CreditEase, a leading inclusive finance and wealth management company in China, pledged on Sunday that it would continue and expand its inclusive finance services during the company's 10th anniversary.

During the past ten years, CreditEase has tried to offer easy financial services based on an individual entity's credit to small-and-micro enterprises (SMEs), low-income rural households in remote areas and fresh college graduates which represent a niche market traditional financial agencies would not set foot in.

However, its decade-long dedication to inclusive finance has solved "more than half of the uncovered areas of traditional finance.

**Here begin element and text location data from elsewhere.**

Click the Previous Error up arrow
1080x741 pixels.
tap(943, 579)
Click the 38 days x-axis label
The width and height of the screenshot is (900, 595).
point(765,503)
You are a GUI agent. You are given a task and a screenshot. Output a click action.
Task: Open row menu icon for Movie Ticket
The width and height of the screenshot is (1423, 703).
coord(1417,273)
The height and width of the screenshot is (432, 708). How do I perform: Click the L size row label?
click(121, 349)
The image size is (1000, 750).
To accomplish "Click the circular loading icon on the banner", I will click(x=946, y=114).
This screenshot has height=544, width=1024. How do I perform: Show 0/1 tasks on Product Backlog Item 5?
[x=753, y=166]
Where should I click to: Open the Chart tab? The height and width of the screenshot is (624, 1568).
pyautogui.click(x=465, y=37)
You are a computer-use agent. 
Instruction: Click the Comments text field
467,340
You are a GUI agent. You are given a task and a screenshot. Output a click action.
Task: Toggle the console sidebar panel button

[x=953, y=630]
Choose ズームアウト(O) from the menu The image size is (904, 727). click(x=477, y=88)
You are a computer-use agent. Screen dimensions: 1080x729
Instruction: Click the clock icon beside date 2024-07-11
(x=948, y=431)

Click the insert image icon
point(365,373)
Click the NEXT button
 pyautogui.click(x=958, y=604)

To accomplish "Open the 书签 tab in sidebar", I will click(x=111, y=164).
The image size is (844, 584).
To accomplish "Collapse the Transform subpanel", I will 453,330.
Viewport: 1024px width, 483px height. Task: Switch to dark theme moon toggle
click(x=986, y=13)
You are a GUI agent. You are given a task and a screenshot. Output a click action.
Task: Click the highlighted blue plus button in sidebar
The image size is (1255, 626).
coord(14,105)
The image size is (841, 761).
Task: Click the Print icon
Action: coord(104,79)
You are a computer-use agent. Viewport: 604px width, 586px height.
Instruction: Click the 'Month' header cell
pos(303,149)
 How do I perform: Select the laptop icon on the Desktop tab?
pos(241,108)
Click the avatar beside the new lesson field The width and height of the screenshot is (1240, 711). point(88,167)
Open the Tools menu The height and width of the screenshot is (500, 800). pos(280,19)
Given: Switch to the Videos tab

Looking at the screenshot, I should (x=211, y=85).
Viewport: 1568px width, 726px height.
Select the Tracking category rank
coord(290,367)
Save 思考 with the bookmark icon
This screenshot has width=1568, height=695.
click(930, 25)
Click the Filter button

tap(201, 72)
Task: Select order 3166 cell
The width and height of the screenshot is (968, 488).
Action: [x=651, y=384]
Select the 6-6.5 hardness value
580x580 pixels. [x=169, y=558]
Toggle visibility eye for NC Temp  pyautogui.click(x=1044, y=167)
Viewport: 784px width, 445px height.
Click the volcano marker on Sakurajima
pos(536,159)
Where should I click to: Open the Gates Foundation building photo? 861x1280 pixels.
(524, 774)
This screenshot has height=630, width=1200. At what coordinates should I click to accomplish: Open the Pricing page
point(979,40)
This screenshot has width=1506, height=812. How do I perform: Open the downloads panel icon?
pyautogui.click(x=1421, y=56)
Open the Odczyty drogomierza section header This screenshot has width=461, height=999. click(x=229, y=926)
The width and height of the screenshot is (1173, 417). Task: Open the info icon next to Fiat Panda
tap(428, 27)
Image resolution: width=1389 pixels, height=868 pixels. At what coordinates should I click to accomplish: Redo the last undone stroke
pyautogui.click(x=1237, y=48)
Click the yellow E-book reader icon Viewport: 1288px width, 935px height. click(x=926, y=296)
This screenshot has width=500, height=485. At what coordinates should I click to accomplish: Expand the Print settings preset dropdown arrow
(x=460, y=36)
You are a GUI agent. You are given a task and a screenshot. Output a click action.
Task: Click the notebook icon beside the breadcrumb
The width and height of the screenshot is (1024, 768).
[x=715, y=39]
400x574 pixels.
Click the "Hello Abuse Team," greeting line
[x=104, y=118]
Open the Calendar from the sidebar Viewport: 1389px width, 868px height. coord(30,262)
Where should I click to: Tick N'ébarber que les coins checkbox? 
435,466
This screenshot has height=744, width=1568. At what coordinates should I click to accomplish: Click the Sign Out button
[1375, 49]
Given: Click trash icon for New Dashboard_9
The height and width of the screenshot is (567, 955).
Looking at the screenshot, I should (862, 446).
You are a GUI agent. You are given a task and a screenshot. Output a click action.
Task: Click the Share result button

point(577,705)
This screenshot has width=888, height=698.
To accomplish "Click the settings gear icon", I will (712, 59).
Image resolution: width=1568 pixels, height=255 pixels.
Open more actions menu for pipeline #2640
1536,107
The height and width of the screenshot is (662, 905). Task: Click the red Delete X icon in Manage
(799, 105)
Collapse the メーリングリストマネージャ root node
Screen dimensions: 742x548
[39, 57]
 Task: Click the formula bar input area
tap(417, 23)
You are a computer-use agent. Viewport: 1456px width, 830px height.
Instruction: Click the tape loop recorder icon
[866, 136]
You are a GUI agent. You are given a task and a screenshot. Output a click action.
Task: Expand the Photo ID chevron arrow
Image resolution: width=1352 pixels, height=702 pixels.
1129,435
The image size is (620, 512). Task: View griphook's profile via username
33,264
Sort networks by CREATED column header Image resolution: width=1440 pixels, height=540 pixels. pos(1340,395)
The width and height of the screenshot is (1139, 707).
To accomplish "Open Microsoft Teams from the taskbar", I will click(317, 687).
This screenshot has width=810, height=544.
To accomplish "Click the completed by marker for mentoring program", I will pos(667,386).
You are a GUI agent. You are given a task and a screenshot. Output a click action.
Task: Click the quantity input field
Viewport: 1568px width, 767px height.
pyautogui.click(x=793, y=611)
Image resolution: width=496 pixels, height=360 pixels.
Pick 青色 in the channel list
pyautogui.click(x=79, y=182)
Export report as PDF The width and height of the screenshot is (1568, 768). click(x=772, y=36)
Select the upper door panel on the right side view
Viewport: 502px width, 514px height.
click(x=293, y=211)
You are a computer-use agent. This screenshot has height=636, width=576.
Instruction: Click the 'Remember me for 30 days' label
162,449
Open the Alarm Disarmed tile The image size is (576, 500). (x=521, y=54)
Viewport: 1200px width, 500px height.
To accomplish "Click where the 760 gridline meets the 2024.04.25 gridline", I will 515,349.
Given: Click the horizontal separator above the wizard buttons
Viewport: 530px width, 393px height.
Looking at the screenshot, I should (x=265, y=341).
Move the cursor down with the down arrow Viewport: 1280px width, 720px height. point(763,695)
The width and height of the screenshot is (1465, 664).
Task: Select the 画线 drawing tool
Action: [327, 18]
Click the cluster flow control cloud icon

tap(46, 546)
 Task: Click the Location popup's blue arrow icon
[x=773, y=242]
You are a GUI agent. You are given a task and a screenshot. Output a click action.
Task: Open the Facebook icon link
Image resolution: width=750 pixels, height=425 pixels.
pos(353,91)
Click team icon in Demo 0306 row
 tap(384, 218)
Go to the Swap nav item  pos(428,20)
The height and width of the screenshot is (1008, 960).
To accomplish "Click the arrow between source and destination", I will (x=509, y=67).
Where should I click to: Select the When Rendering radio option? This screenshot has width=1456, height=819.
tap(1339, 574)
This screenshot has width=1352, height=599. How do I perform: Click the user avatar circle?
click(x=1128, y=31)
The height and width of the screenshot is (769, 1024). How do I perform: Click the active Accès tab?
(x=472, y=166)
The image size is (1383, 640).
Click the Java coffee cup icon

The market of inclusive finance today is as big as traditional finance," asserted Tang Ning, the company's founder and CEO at the company's 10th anniversary celebration, also an occasion that unveiled the report titled "The Practice of Inclusive Finance in China: Technology Drives Forward Innovation."

He defined inclusive finance as a "pioneering, cool, problem-solving and interesting" branch of finance, which would feature "high-level, high-touch, high-potential and high-growth."

The fast growth of inclusive finance in China has been in sync with the rise of the internet economy, during which the government encouraged mass entrepreneurship and intensified poverty-reduction efforts. CreditEase believes that these groups have the potential to thrive as long as they are granted a small assistance fund.

According to the CreditEase report, China has around 19 million SMEs, 51.65 million private industrial or commercial households and 200 million commercial farmers.

"For these people, sometimes the difference between success and failure is a loan of merely tens of thousands of yuan. For some rural households in remote places, it might be 8,000 yuan (US$1.223) or even less," said Tang.

Helping clients build their capabilities, apart from providing small loans, is also what makes inclusive finance different from traditional finance. For example, CreditEase staff members helped train microbusiness owners, working class and agricultural households, and linked actual vocational skills to the importance of keeping good credit; in other words, loans must be paid off on time.

"We taught rural women knitting and embroidery skills, helped fresh college graduates to dock with electronic business platforms, and in extreme cases, we even told some of our loan recipients to separate face towels with towels for other purposes helping them stay sanitary," Tang said.